Mr Krivokapic also raised hope for nations such as Scotland who are considering their constitutional future and wish to rejoin the EU could participate in bloc schemes such as student exchange scheme Erasmus.
He told this publication: “Some countries who haven’t had their independence confirmed, also take part and participate in some of the European institutions.
“And that gives a chance to be able to be in a preparation stage for everything that comes in the future.”
Addressing countries who seek or wish to join the Bloc in the future, he claimed: “We want to share our knowledge and experience in order for the other countries to be as successful.”
Mr Krivokapić’s new government is backed by around 20 small parties with a broad range of political stances.
Discussing the coronavirus pandemic, he pledged to have half of all Montenegrin citizens vaccinated by the middle of April making clear that tackling the pandemic will be one of the Government’s successes.
He said: “Montenegro is in a very unpleasant situation which hasn’t been provoked by this Government.
“Our population is not huge but currently we are leading regarding the number of infectious people in our country.
“Like many other countries, we have been through phrases from total lockdown to total ease of restrictions and currently we are in some sort of intelligent control of the virus.”
Despite the vaccination pledge, he claimed more than 100,000 Montenegrin residents were immune claiming that “would be enough” to reopen the country for international travellers.

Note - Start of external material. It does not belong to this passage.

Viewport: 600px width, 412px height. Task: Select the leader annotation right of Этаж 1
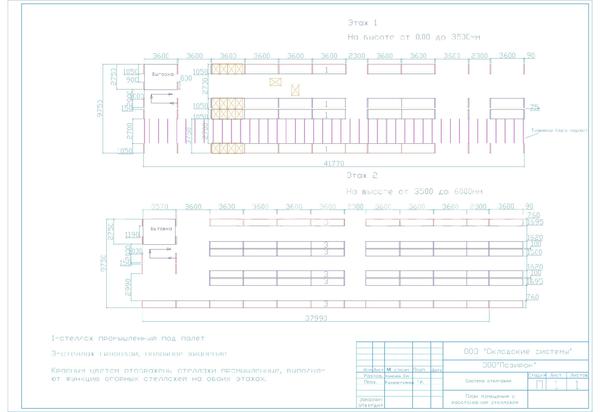[x=561, y=130]
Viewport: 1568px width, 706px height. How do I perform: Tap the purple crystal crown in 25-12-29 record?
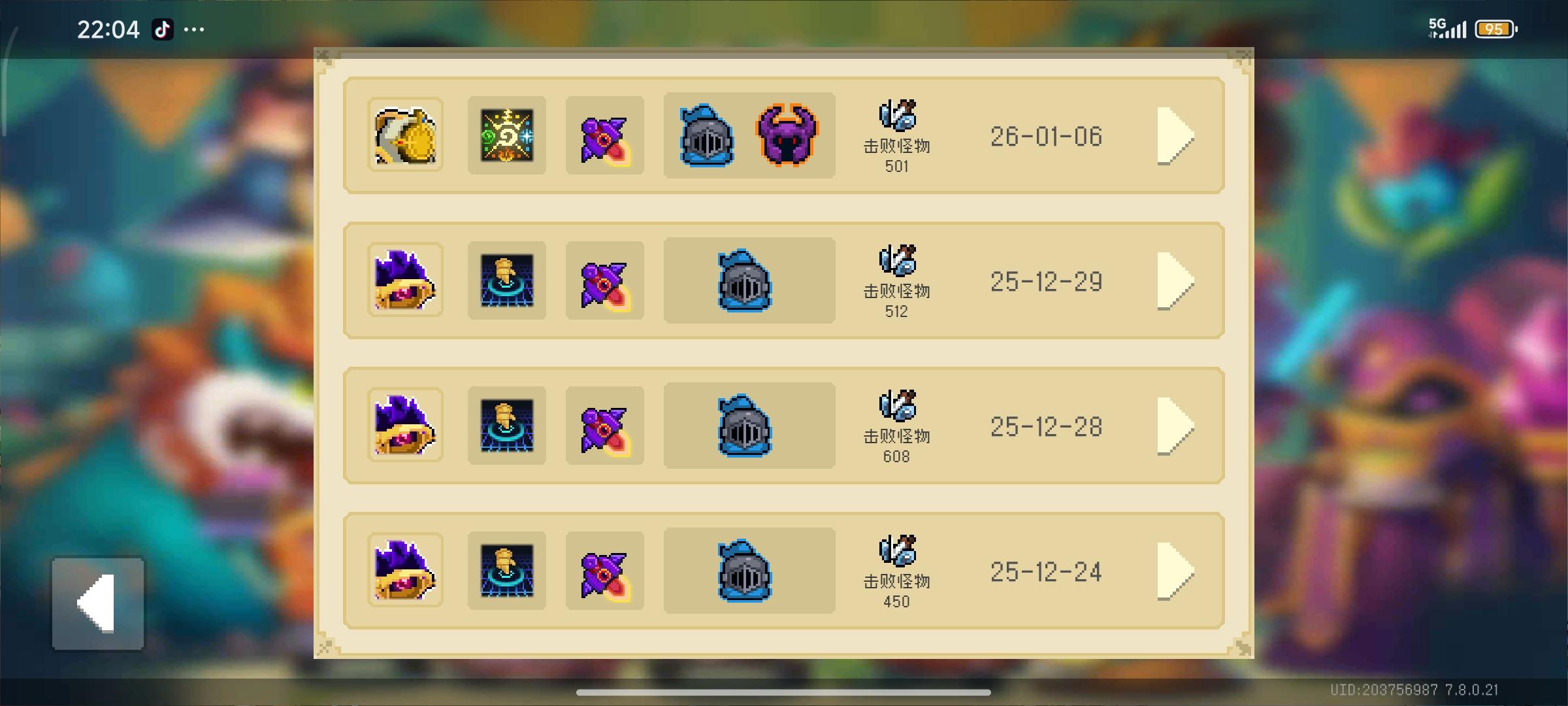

So far, the country has recorded 86,782 coronavirus cases and 1,194 deaths.
He said: “That gives us hope that this part of the economy, Tourism, will be much better after the vaccination campaign.”
Reflecting on Health Secretary’s Matt Hancock’s thanks to NHS staff, he made clear the greatest heroes were the country’s health workers claiming the country “owe them gratitude”.
The Montenegrin Prime Minister also expressed support for newly elected President Joe Biden stressing they had shared characteristics.
Referring to the newly elected President, Mr Krivokapić said: “In essence, I am a democrat who is also a Christian.
“In those terms, I am very close to the new American administration although I don’t belong to any political party.”
He made clear that a “huge majority in Montenegro” believed and expected that the change from Trump to Biden will bring about some “very radical changes.”
Mr Krivokapić concluded: “That is the perception being created at the local level.
“But as far as I know, the new American administration won’t change any strategic principles regarding others just like our Government will not.”